* _Activity_
Drop the pictures; give again exactly the lines from the one holding "Screen dimensions: 1200x821" through the end of the data.

* _Data for processing_
━━━━━━━━━━━━━━━━
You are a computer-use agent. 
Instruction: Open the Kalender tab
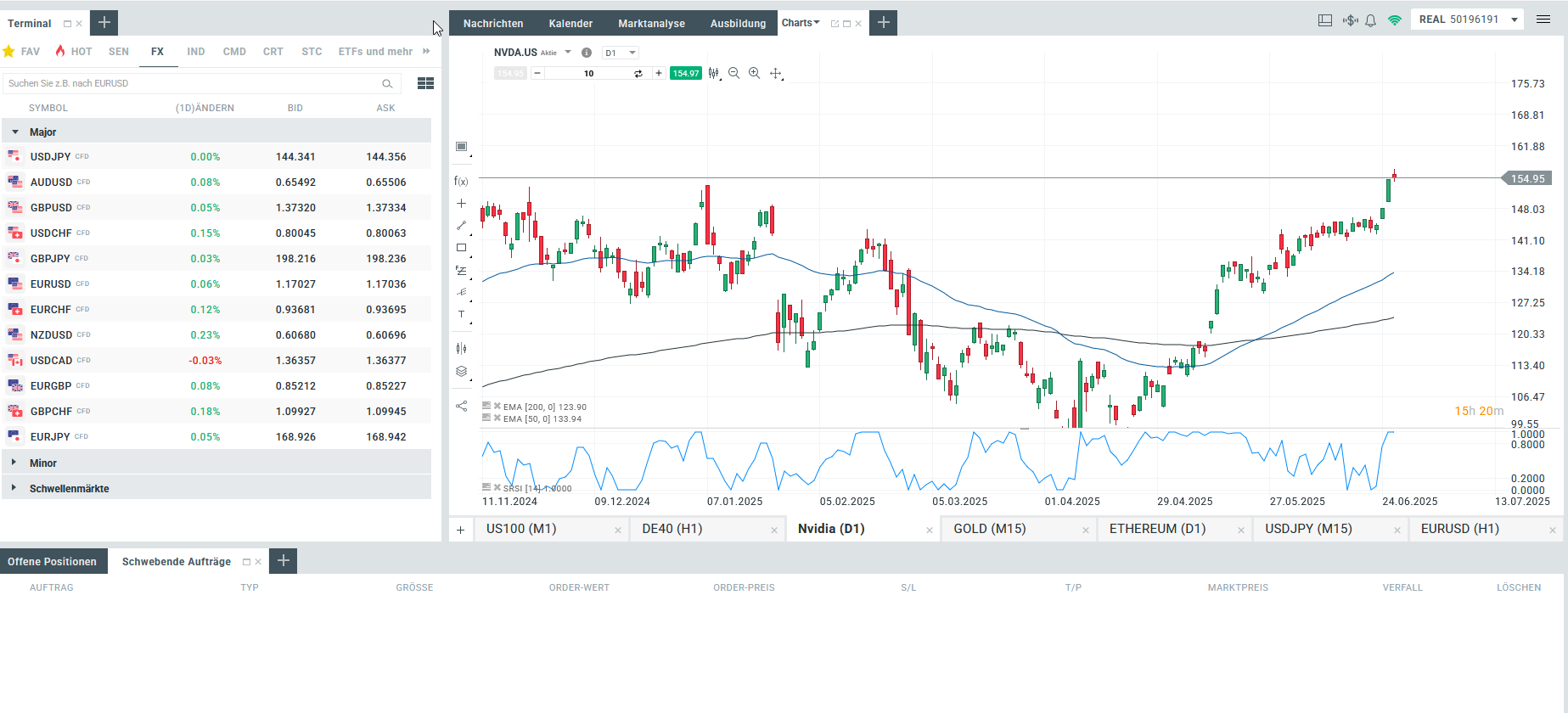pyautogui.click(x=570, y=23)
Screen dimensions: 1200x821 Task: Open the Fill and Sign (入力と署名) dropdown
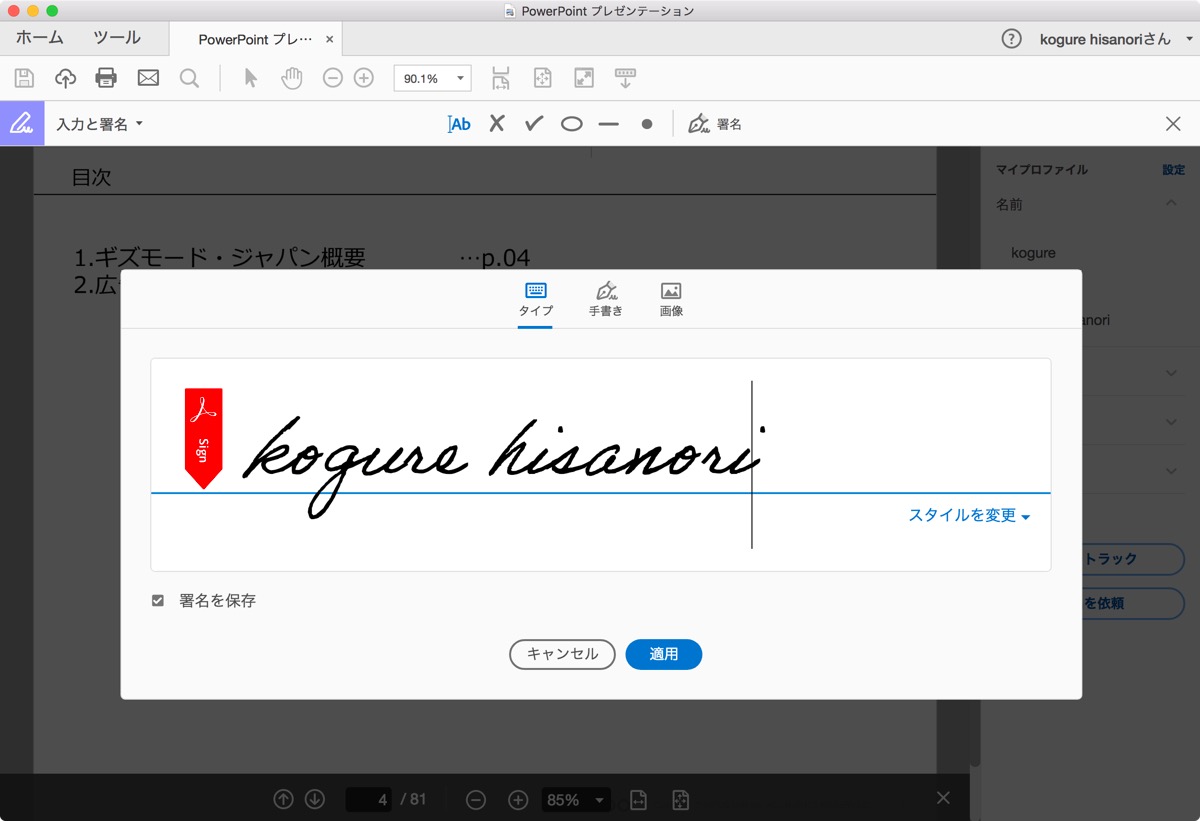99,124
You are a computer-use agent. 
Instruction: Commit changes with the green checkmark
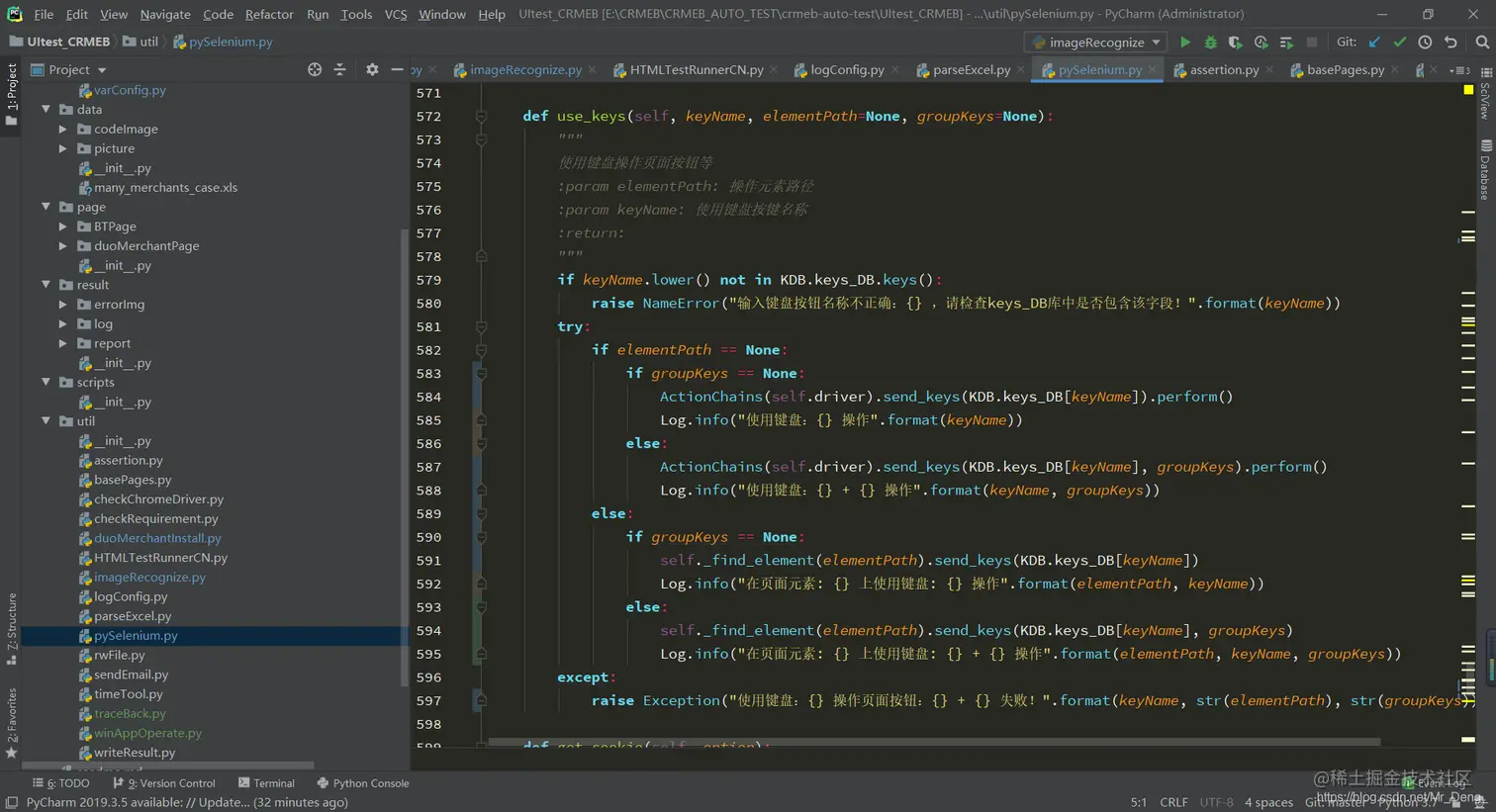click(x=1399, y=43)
━━━━━━━━━━━━━━━━
* _Output below_
Screen dimensions: 1200x821 Task: Open the Fill and Sign (入力と署名) dropdown
99,124
You are a computer-use agent. 
Instruction: Commit changes with the green checkmark
click(x=1399, y=43)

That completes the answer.